Kendati sempat berbeda pendapat dengan sang istri, Susi Ernawati setelah enam bulan lamanya berdiskusi akhirnya Susi Ernawati menyetujui keputusannya. Kholis, begitu sapaannya menegaskan jika baiatnya bukan disebabkan rasa tertekan akibat bertahun-tahun hidup di rusunawa. Melainkan murni untuk menemukan kebenaran.
“Saya mondok di YAPI selama enam tahun dan bisa berbahasa Arab. Saya mengecek sendiri isi kitab yang dijelaskan Kiai Tajul.

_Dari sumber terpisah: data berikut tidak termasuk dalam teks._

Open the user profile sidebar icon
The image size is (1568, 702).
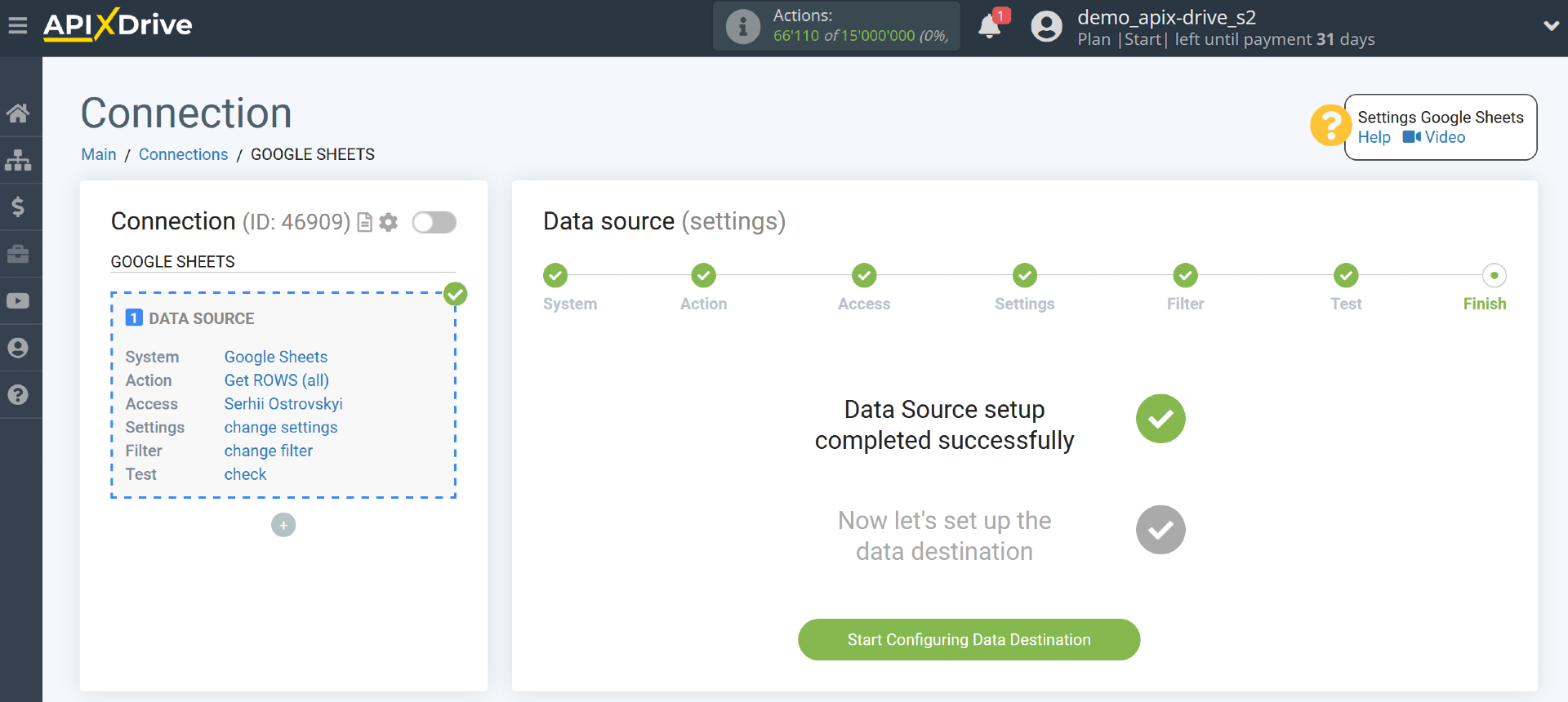pos(18,348)
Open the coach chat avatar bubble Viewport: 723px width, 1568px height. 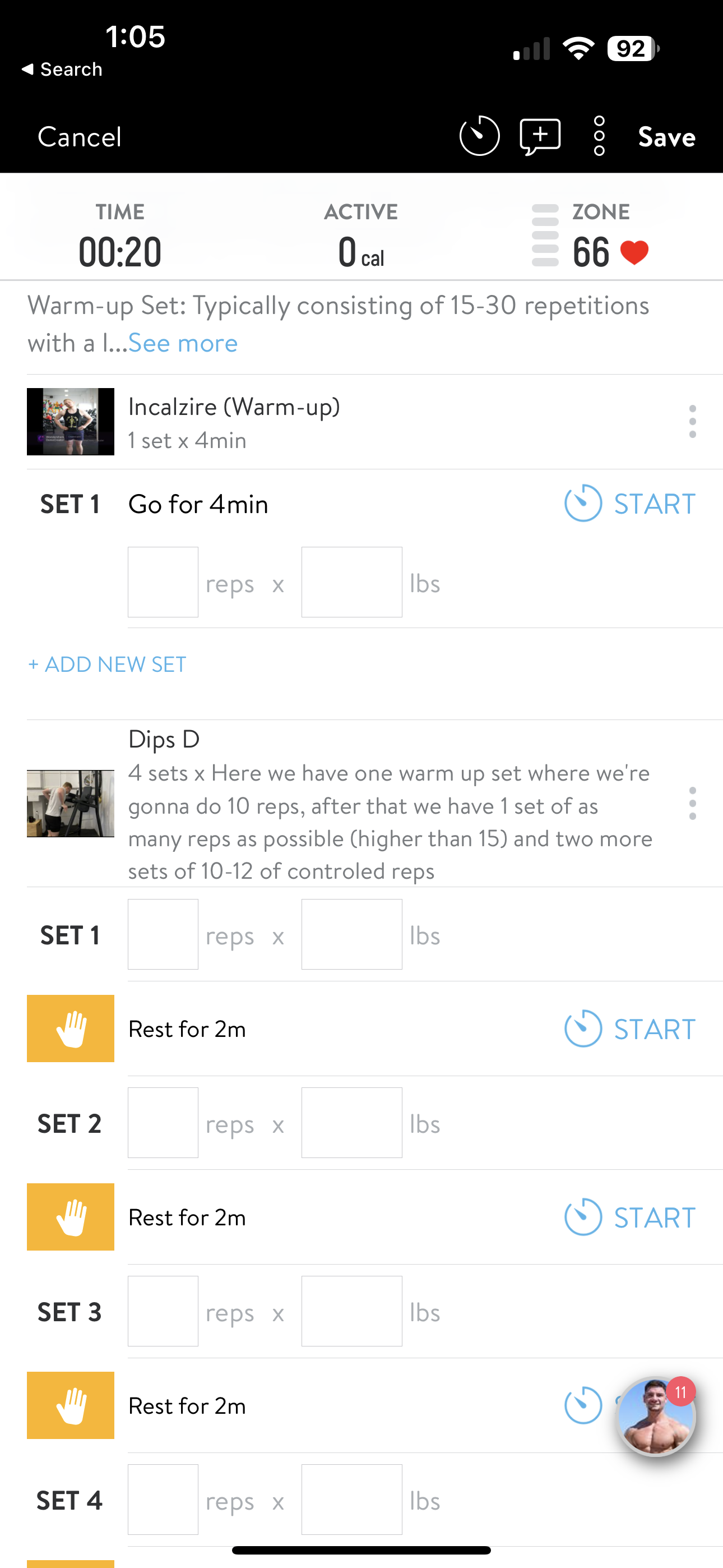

Ternyata di situ benar tentang fatwa MUI tentang Syiah. Dalam kitabnya salah satunya melaknat sahabat dan istri nabi. Selama ini saya kurang begitu tahu karena keterbatasan teknologi,” ungkap Kholis.
Setelah mengetahui kebenarannya atas fakta Syiah, Kholis memutuskan dibaiat. Pria bertubuh tambun ini pun merasa bersyukur dan lega setelah dibaiat. Pencarian akan kebenaran sudah menemukan titik terang. Terlebih, keluarga besar yang sempat menjaga jarak mulai terbuka dan menyambut kedatangannya. Kholis pun berharap dia bisa segera berkumpul dengan keluarganya yang ada di kampung.
“Ya saya berharap bisa segera kembali untuk berkumpul dengan kedua orang tua saya. Bagaimanapun juga masih enak hidup di kampung, meskipun di sini tinggalnya di gedung. Masalah pekerjaan dan lain-lain itu urusan nanti,” tutup pria alumnus sarjana Hukum UNTAG Surabaya ini sambil menyedot sebatang rokok.